Problem description => Given the entries below, would you transcribe exactly the lines starting at the one with "Where should I click to: Click billed" and ending at the one with "Given: Add a new page with the plus icon", both kept, pictures omitted, nothing extra?

Information provided below:

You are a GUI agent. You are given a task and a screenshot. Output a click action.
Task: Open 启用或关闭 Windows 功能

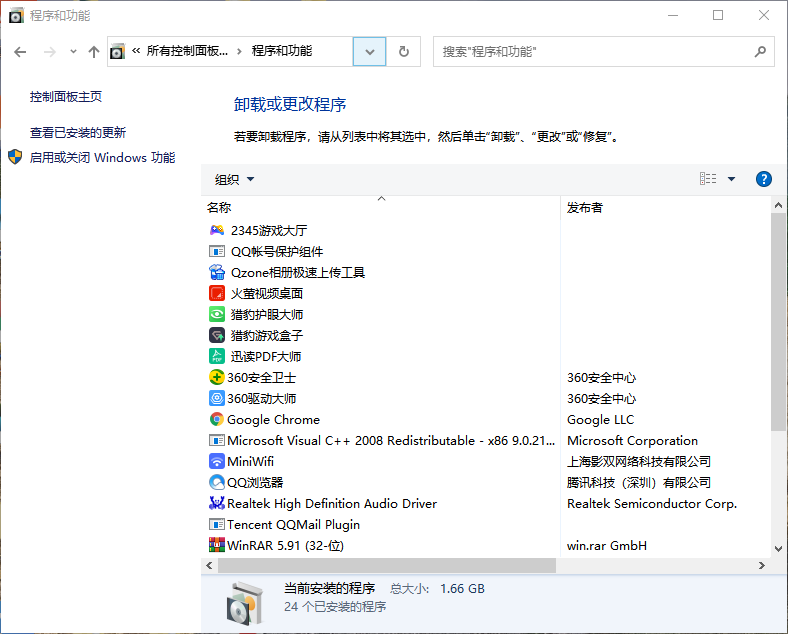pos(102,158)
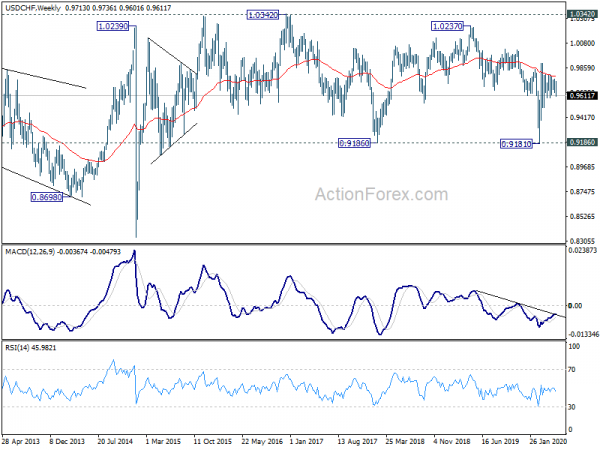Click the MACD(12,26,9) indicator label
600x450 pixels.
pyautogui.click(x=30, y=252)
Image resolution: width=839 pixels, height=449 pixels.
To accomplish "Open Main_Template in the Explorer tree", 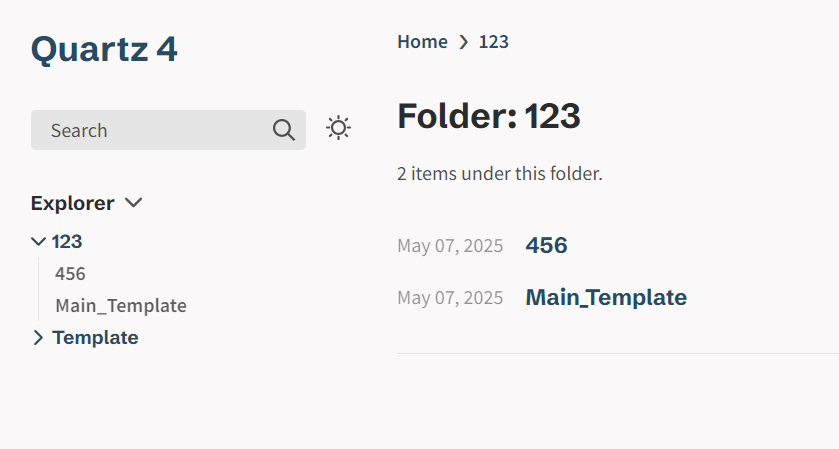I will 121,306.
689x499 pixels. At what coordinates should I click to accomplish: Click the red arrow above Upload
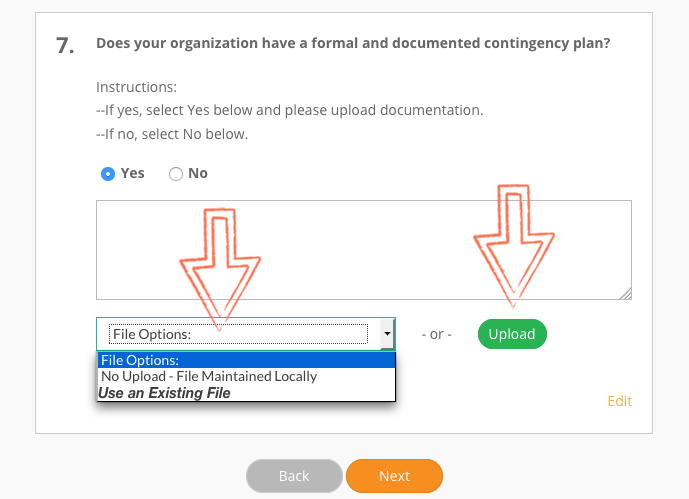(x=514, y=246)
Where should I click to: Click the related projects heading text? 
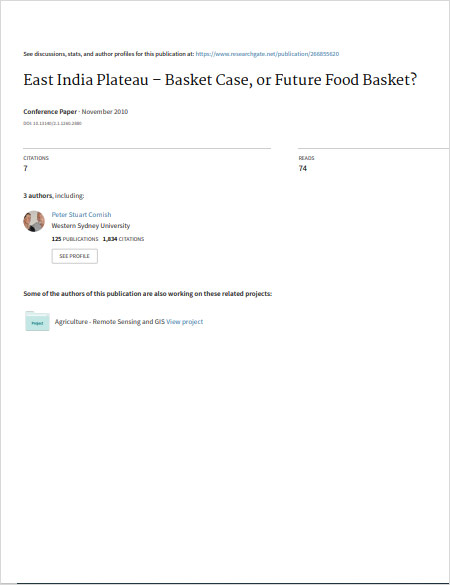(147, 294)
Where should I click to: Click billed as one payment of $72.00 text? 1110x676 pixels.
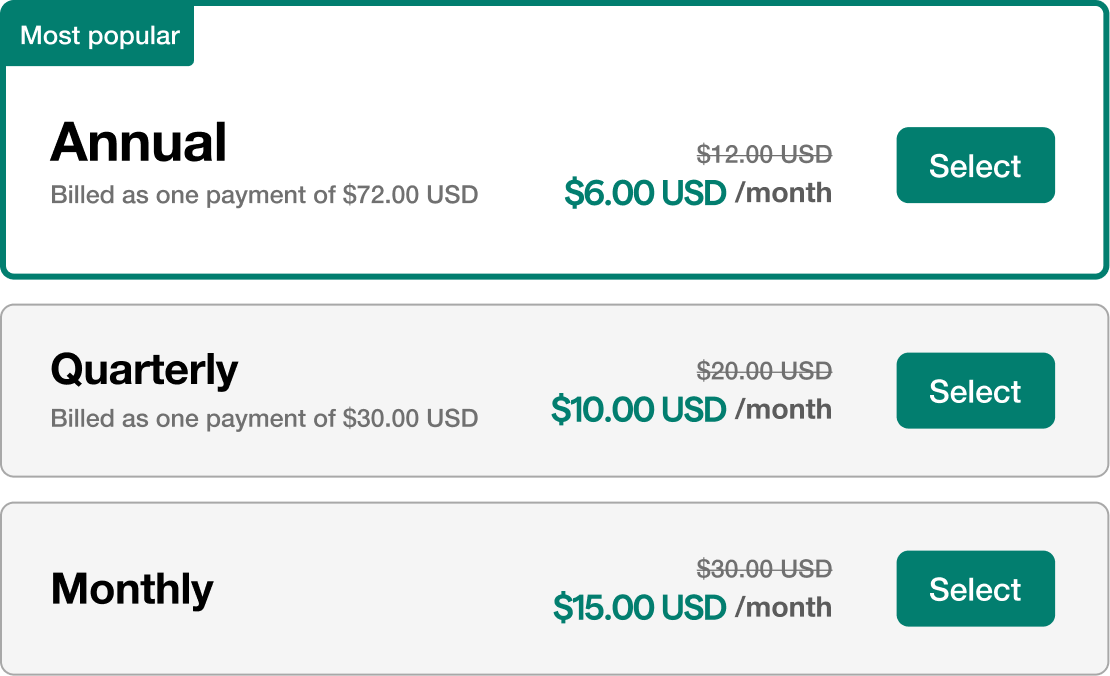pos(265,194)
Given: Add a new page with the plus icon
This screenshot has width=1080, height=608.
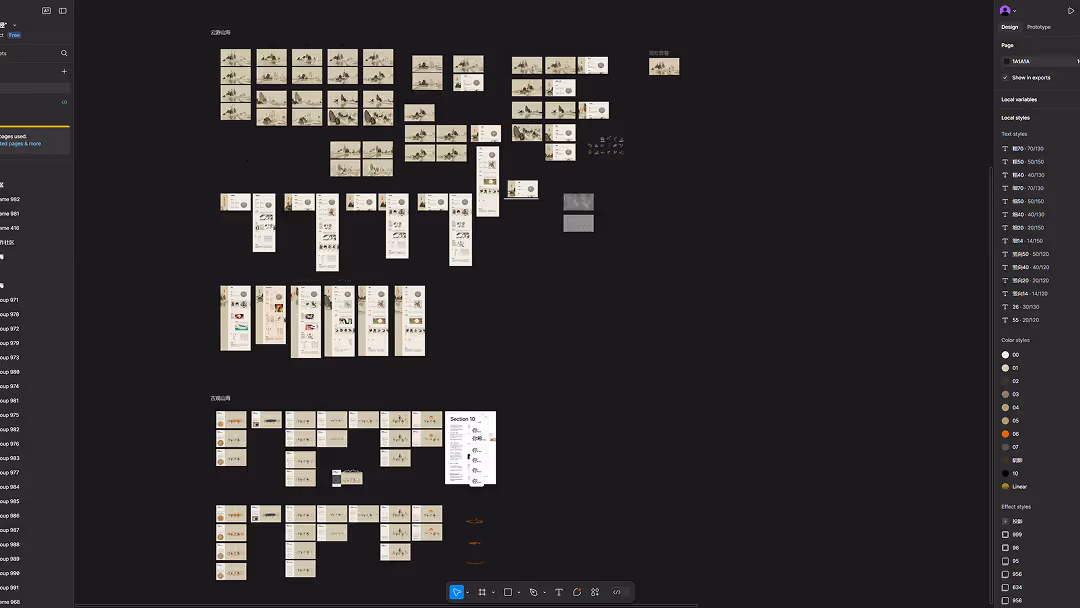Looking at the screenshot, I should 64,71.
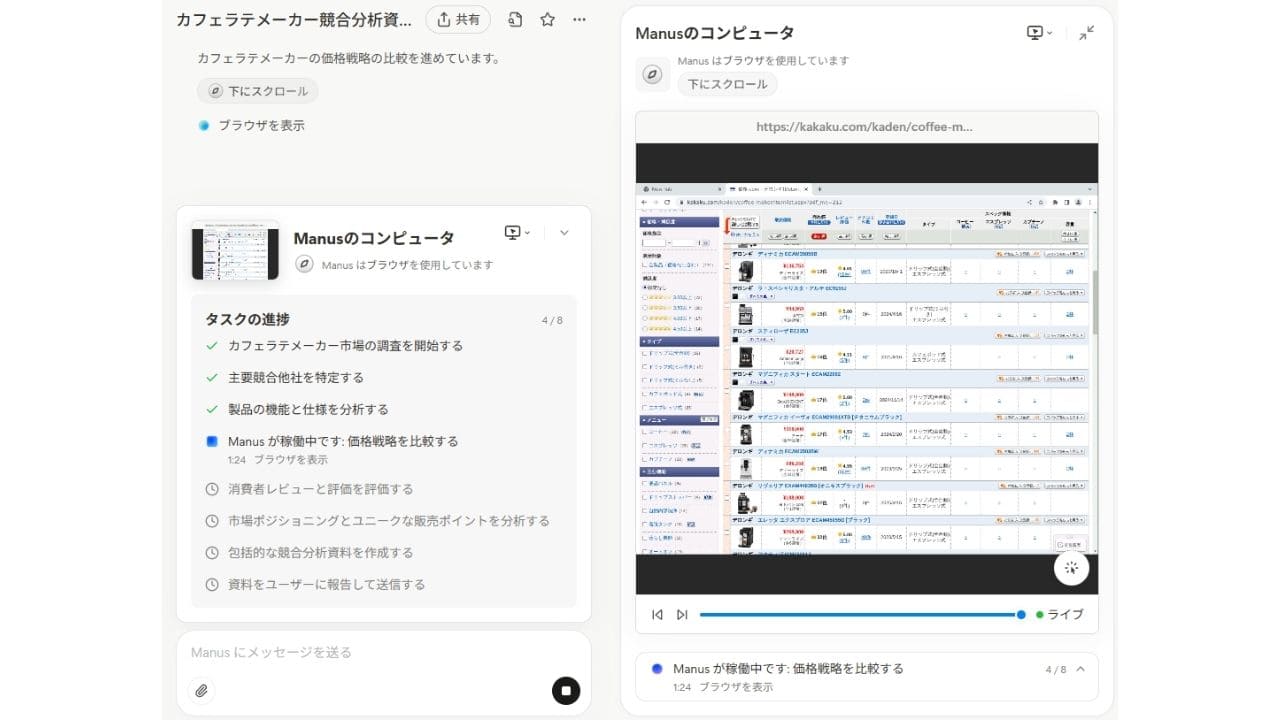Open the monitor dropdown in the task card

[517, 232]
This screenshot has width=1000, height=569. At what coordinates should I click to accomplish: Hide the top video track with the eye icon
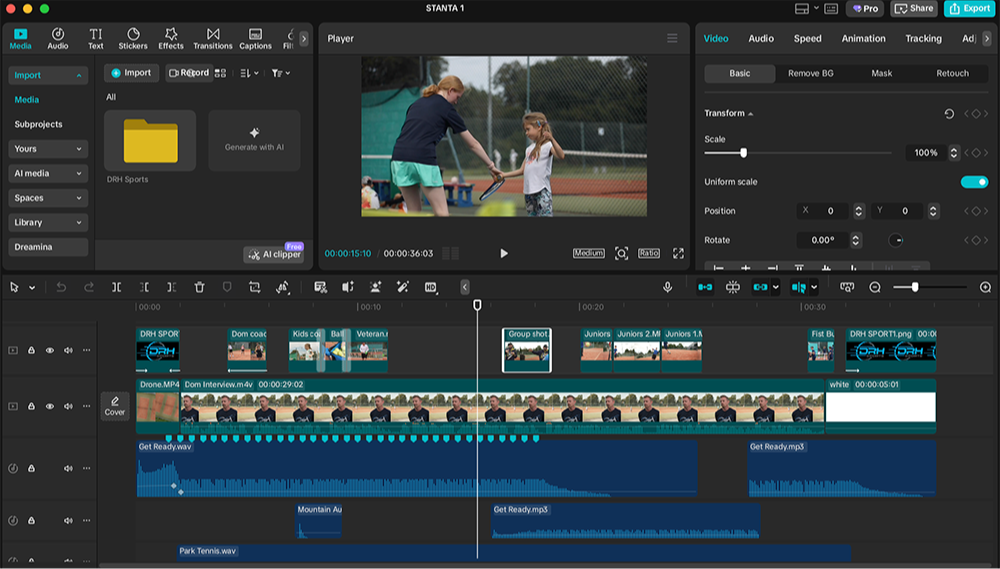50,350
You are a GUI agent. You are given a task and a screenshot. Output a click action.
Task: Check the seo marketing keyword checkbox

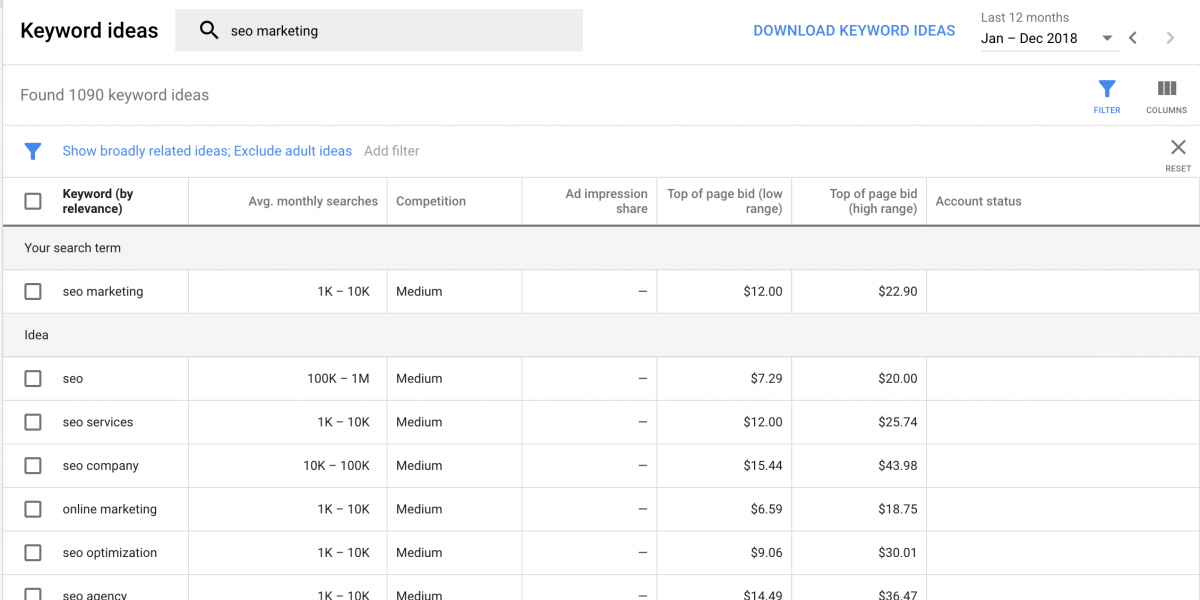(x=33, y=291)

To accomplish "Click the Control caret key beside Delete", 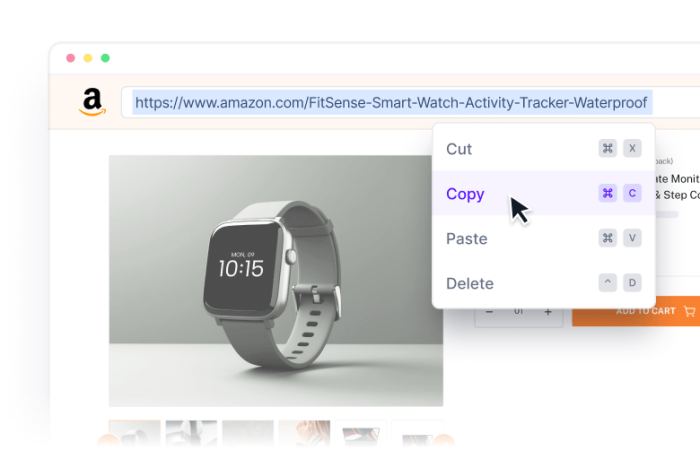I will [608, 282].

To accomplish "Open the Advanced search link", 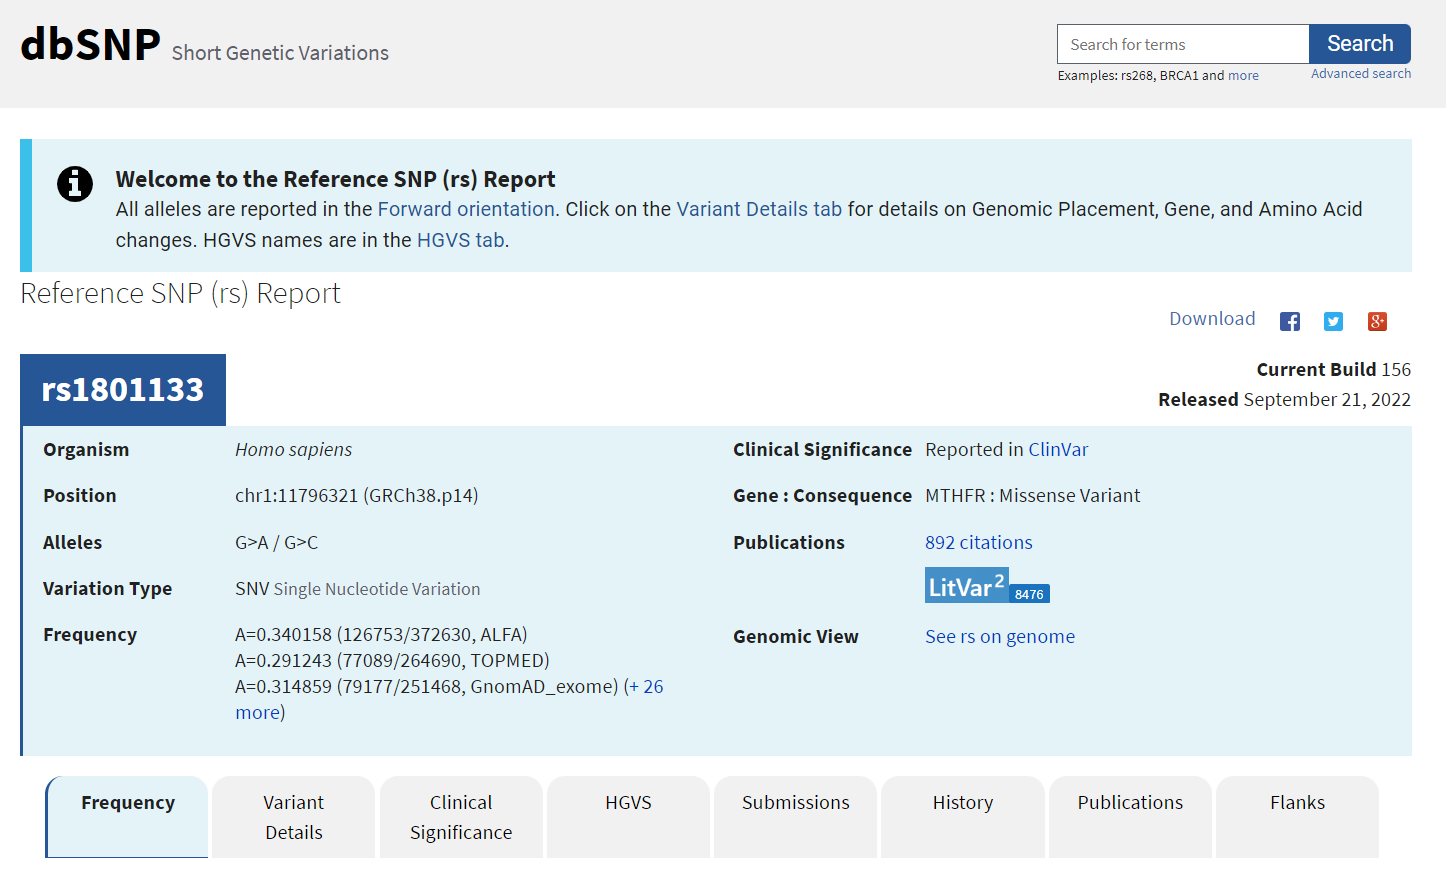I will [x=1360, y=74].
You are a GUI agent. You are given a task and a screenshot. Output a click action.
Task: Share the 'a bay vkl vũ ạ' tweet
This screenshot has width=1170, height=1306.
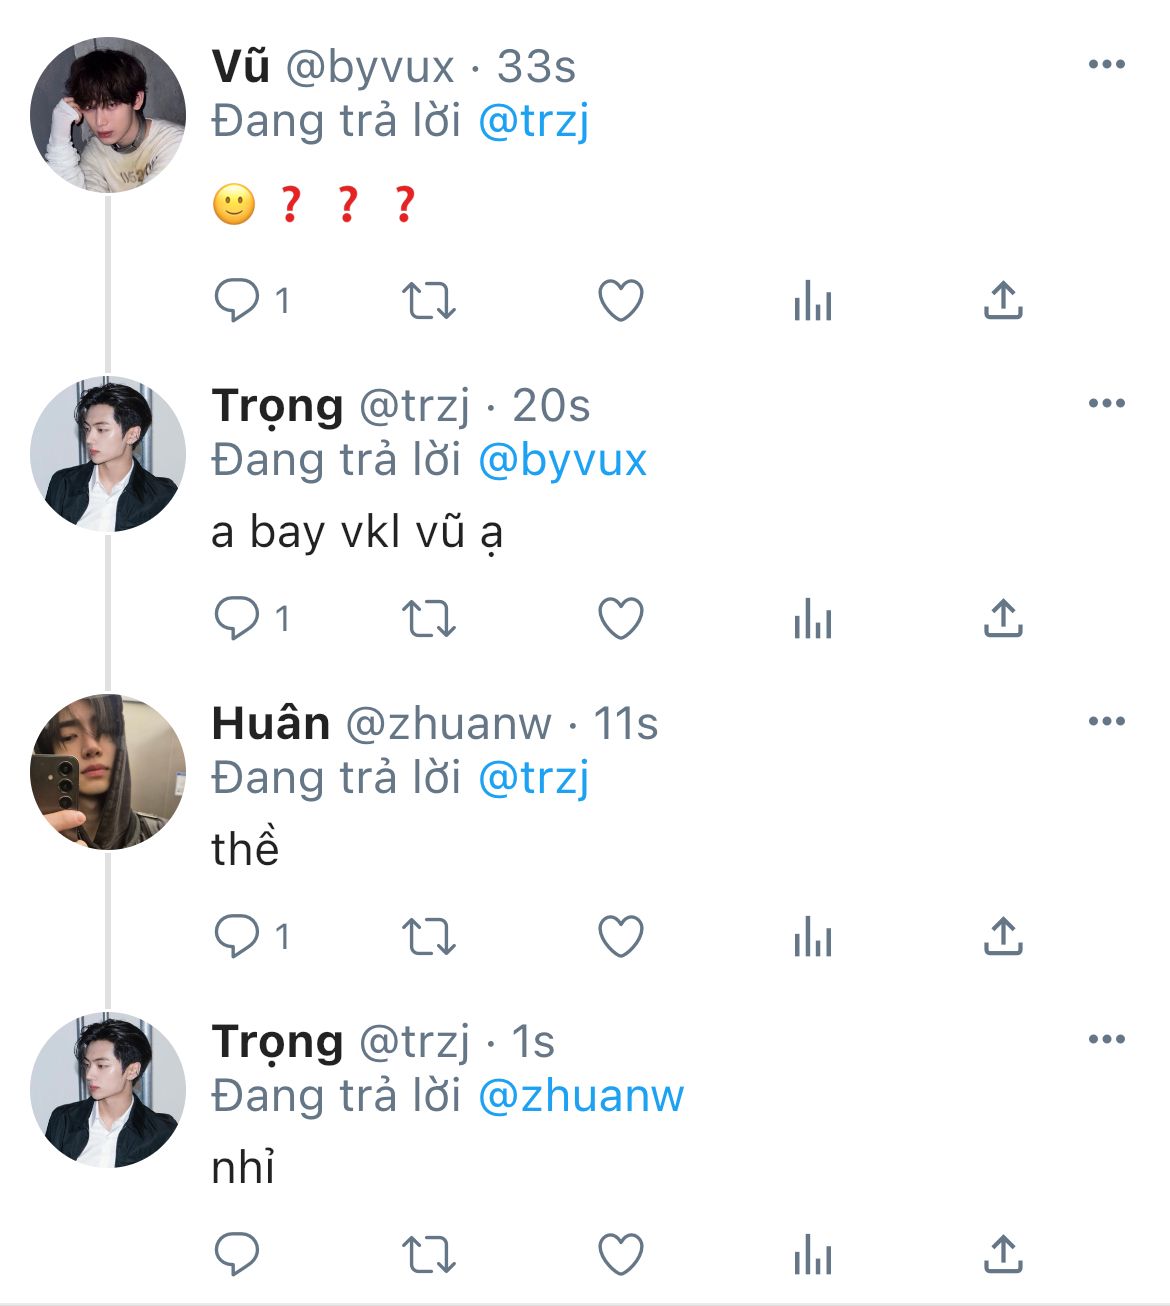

End of Information provided.

Solution =>
Where should I click to: Click billed as one payment of $72.00 text? 1110x676 pixels.
pos(265,194)
Given: Add a new page with the plus icon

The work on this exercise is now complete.